Virtus coach Jasmin Repesa introduced his young millionaire to pro ball in the first week of training camp, insisting that he had to play hard all the time. Alone in that locker room, it hit Jennings again: This is the best thing that ever happened to him. As money goes, the NBA Developmental League can't come close. As coaching and competition go, the Euro League is mostly superior. There are no NCAA limits on practice time. There are no AAU bagmen pretending to be assistant coaches. Jennings will get coached and get benched and get the best-paying professional apprenticeship in history.

"We just got back from a three-day road trip to Serbia, and it was three days on the road with older guys, where I had to work to fit in," Jennings said. "This is the pro life. Nobody is babysitting me.
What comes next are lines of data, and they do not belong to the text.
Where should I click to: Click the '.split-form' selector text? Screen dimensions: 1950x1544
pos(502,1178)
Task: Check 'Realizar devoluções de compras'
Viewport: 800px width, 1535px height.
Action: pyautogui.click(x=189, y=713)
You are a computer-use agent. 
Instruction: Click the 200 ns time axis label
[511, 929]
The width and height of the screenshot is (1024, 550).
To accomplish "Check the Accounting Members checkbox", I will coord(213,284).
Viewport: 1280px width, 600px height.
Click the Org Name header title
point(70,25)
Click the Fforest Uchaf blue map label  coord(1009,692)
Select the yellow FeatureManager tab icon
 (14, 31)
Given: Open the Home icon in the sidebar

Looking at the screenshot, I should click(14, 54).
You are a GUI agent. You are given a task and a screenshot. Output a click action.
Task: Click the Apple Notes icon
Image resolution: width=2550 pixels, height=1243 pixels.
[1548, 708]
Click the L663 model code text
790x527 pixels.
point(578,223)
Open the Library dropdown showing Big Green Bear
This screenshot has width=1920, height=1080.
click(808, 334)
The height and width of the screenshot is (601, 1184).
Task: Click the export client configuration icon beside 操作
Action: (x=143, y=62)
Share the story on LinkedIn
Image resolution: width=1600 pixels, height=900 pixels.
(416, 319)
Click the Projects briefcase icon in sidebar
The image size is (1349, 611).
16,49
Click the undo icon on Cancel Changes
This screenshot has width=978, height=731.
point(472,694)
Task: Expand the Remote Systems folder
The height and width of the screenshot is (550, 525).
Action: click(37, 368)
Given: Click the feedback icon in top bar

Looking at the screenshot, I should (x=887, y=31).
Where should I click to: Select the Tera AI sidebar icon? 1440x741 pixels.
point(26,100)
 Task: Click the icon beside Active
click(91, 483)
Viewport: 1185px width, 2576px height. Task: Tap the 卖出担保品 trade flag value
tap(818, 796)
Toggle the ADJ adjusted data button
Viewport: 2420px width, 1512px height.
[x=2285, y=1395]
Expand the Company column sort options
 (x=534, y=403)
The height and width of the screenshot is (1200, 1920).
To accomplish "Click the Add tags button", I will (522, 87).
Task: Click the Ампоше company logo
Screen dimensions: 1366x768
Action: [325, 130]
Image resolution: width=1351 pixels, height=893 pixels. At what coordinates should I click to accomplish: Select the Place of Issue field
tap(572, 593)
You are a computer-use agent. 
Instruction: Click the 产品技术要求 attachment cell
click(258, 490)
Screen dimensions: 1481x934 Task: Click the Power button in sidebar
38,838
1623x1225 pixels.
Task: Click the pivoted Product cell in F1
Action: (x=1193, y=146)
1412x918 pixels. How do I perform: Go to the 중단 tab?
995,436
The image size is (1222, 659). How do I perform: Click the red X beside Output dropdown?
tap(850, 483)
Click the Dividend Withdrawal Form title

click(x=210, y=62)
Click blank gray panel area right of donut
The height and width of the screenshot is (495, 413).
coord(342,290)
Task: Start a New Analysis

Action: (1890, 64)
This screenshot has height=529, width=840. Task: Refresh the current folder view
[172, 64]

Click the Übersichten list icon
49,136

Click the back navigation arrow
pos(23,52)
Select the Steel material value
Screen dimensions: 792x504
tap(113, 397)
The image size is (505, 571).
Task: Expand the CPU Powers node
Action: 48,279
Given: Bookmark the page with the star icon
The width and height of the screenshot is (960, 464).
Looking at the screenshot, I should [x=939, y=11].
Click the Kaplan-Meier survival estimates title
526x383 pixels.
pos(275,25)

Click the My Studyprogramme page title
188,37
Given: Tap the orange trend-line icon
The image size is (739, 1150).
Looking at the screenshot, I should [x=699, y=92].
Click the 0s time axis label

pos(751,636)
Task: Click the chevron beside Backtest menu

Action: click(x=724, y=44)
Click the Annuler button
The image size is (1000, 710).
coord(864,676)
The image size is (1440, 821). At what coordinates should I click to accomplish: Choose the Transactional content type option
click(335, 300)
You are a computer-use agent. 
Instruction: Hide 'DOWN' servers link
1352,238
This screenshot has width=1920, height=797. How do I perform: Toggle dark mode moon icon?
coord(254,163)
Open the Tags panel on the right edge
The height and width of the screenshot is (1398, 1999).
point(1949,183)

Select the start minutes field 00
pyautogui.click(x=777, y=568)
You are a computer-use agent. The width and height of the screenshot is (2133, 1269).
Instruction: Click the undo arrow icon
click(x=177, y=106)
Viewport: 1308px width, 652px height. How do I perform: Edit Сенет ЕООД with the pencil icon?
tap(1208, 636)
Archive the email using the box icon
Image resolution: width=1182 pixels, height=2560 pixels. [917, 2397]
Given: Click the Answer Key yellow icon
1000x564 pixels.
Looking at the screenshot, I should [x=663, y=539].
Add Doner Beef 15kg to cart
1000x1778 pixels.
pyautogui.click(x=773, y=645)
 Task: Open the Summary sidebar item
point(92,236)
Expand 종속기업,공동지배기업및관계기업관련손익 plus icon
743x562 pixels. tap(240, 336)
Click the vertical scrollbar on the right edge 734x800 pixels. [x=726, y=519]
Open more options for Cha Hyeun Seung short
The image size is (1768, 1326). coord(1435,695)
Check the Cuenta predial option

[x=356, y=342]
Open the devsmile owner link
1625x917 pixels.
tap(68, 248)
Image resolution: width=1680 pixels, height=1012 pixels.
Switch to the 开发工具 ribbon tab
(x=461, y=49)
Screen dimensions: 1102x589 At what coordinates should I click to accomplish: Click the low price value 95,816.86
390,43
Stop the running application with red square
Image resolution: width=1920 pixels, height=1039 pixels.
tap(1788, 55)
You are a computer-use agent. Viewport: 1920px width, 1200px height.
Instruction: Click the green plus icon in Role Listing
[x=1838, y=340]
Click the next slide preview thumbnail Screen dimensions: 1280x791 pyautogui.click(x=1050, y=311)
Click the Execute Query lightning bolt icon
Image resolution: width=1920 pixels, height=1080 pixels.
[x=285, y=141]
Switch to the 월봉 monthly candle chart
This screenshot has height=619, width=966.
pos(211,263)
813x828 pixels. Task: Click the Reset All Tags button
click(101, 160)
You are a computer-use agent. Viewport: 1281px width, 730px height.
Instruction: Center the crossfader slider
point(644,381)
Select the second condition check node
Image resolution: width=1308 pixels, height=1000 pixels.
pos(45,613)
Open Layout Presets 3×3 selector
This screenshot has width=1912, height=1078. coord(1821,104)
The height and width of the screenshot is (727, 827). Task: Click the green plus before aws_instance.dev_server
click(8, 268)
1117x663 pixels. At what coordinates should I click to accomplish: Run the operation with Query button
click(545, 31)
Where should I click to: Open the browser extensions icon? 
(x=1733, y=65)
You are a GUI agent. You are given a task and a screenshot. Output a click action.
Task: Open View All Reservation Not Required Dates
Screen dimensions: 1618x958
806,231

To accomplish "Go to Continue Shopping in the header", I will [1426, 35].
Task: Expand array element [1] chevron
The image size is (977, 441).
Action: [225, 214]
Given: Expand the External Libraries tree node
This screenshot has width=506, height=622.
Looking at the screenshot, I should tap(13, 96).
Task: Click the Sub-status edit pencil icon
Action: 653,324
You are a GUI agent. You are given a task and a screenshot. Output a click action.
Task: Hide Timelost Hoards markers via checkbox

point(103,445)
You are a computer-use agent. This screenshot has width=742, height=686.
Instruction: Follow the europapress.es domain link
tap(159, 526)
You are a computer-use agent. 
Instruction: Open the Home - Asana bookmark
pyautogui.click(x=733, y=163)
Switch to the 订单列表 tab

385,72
The biggest thing for me is this: I have to prove myself. I want to let these guys know that I'm here to help them win. I don't want them to think that I'm just some hotshot American kid trying to take all the shine here so I can set myself up for the NBA draft.

"Here, it isn't like what basketball was in the U.S., where everyone just sits back and watches the individual player. It's team first here. People come to watch the team play, and the team win. What I want to do is build relationships with my teammates, with my coaches. That's what people are wondering if I can do …"

As it turned out, Jennings’ four-year contract with Under Armour will pay him comparably to the top three picks in the 2008 NBA draft. Between sneakers and salary, sources say, Jennings is making over $1 million a year. Under Armour hired Kris Stone, a magazine publisher and architect of the Elite 24 High School event in New York, to start a basketball branding division and he immediately made a shrewd investment: Let's compete with Nike and adidas to sign the teenager who could become his generation's trail blazer. New basketball company, new basketball frontier. Stone had a history with Jennings, a relationship born out of his All-Star game, and always believed this was the right talent, the right kid, to make this happen.

Vaccaro sold Virtus and Jennings on the Under Armour partnership, negotiating the contracts and shoe deals. To Vaccaro, the godfather of the basketball shoe deal, this feels like it did when he put Nike and Michael Jordan together in 1984. "This is almost like what Michael did, because he could've gone to adidas, which was still part of Converse," Vaccaro said. "Nike was practically nothing. I told Brandon and his mother: 'If you hit with Under Armour, you're the man there.' "

Now, the telephone calls of intrigued parents are flooding into Vaccaro, who always has been able to see where it was all going before everyone else. "In essence, the age limit has been broken," he said. "If Brandon can come back in one piece, the others are going to go. For the right kids, we won't have to play 'pretend' anymore with college basketball."

Outside the NBA, the most intriguing games in the world this season will be the two meetings of Jennings and Virtus Roma with Ricky Rubio and Spain's DVK Jovenut. Those are the nights everyone in the Euro League will want to see, the best two young point guards on the planet playing far, far away from the college game.

"Yeah, yeah, I hear all about that," Jennings said. "I've got a lot more to worry about than that, because there are so many great players over here. I better get used to playing with grown men, and I better learn to adjust to the Euro system. I can't just be 'that guy,' worried about the hype of those games with Ricky Rubio. I know everyone is watching to see what happens with me all the time, not just then …"

He just turned 19, his basketball burden is immense, and Brandon Jennings swears that he understands the truth. Like his laundry, the kid hangs out on a line in Italy.